Phyllis Britt

Phyllis Britt

We have just returned from a visit to Virginia, in large measure to see Tom’s dad.

Charlie Britt will be 95 on May 10. He still has all his faculties. He mostly lives alone – happily, I might add. He still tries to cut his own grass – though his son-in-law tries to beat him to it and though he recently fell while picking up pine cones. (To admonishments from his daughter Deb, he would only admit that it took him awhile to get back up – but he did, and with no broken bones.) He’s still very active in the Norfolk Retired Firemen’s Association – sometimes to the chagrin of the local City Council. I’m guessing it’s hard to say no to a request from a 94-year-old, especially one who is obviously working for the good of men who spent a career putting their lives on the line every day. And lately he has a renewed joy spending time with the youngest great-grandchild, 1-year-old Greyson, who has become Granddad’s “pancake buddy.”

This time, as we were heading up to see Granddad (what all the grandchildren and great-grandchildren call him), our son, Mac, asked if we’d try to get Granddad to talk some about his childhood and his time in World War II. Like my parents, Tom’s dad’s youth was hard. It was during the depression, and for much of his childhood, he lived with his grandmother, whose husband was an abusive heavy drinker. In fact, Granddad saw joining the Navy as a way out. He was still in high school, but was able to leave for the South Pacific with a promise that he would get his diploma anyway. After the war, he met and married Tom’s mother, and he eventually settled into a career in the Norfolk Fire Department, ultimately achieving the rank of captain. Even well after retirement, Tom’s dad continued his life of service. He was awarded the Carnegie Medal of Honor for saving a 5-year-old from a burning house on his block. He then let the homeless family move in until they got back on their feet after losing everything in that fire – which turned out to be nearly three years. And since then the Norfolk Fire Department has established the Charles E. Britt Award for exceptional bravery.

Also since retirement, he’s continued to be self-sufficient. At 80 he decided his roof (on his two-story home) needed replacement. Without discussing it with his kids, he took it upon himself to do the job alone. Picture an 80-year-old climbing up and down a ladder with pallets of shingles on his shoulder. I know his son, my husband, wouldn’t think of doing something like that, and Tom’s not anywhere near 80. (And after that event, Granddad’s ladder “disappeared,” with a little help from Deb.)

Of late, Granddad is finally admitting that he has a few aches and pains. The main problem is his shoulder, which he broke long ago by falling from a ladder while replacing a light bulb in a telephone pole (a security light in the backyard of his mother, who lived down the street until her death). He’s also backed off on driving, limiting his time behind the wheel to daylight and short trips, mainly to eat dinner with friends.

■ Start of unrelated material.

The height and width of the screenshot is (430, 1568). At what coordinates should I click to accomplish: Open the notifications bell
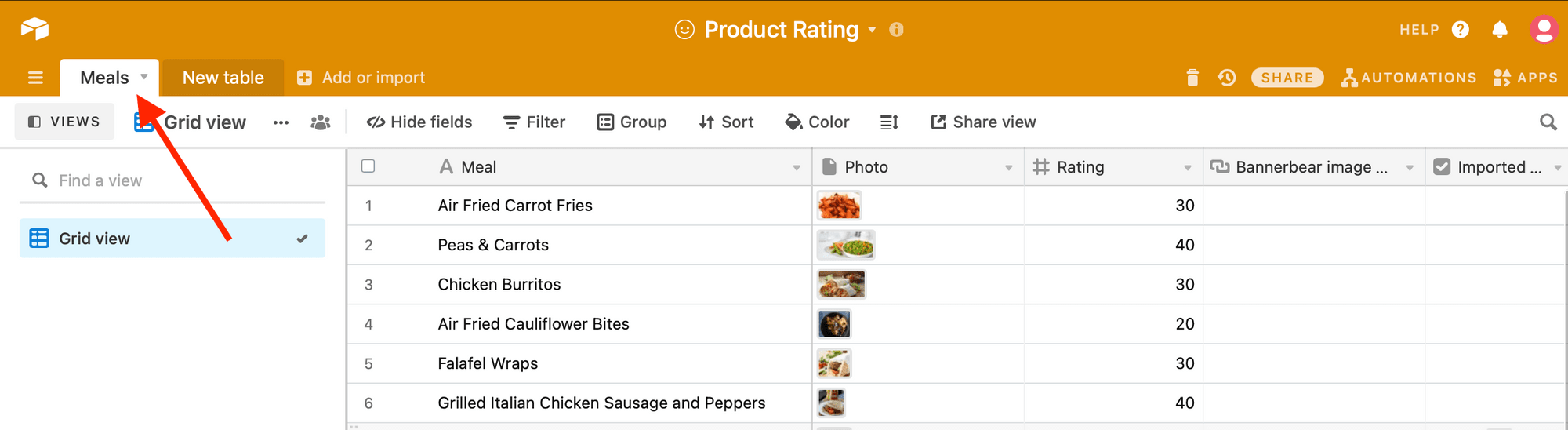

So while we were there this time, Tom’s sister Deb expressed some concern about her father living by himself. She has tried to get him to move in with her, but he won’t budge. Tom tried to talk to him about it, but Granddad enjoys his solitude and his house, which he’s lived in for more than 60 years, and his independence.

The good news is that currently our nephew, Justin, is living there with Granddad, but Justin’s often away – one of the reasons Deb is concerned. She worries he’ll try to do things he shouldn’t when he’s there alone, rather than calling her.

Tom spent our time in Virginia at the house he grew up in, and he had insight into what must be going through Granddad’s head. After enjoying a few days sitting with his father in the swing on the porch and in the backyard, enjoying the quiet, my husband said, “I can see how hard it would be for me to give up living where we’ve lived for 30 years (and counting).” Tom pointed to our backyard, reminiscing on how many hours he’s spent pushing children and grandchildren in a swing; how much time he’s given over to planting flowers, trees and even vegetables in our yard; and how many days he enjoyed swinging in our “porch” swing, listening to the pond he built bubbling away.

Independence is a difficult thing to relinquish, I admit. Perhaps my biggest fear as I age is not being able to drive anymore. I cannot imagine the isolation that must come with no longer being able to go where I want when I want. Tom’s sister, along with many of her dad’s younger friends and former colleagues, have worked hard to be available to drive Granddad where he wants to go, particularly at night. But there’s still that dependence that, in your heart of hearts, you wish you didn’t have.

So Deb has wisely tried not to take away that feeling of independence. While she’d be happier with her father under her roof, she and her husband (whose own mother is likewise trying to age in place) are making every effort to do whatever they can to keep Granddad safe and happy at home for as long as possible.

As Rose Kennedy once said, “Age ... has its privileges.” Indeed.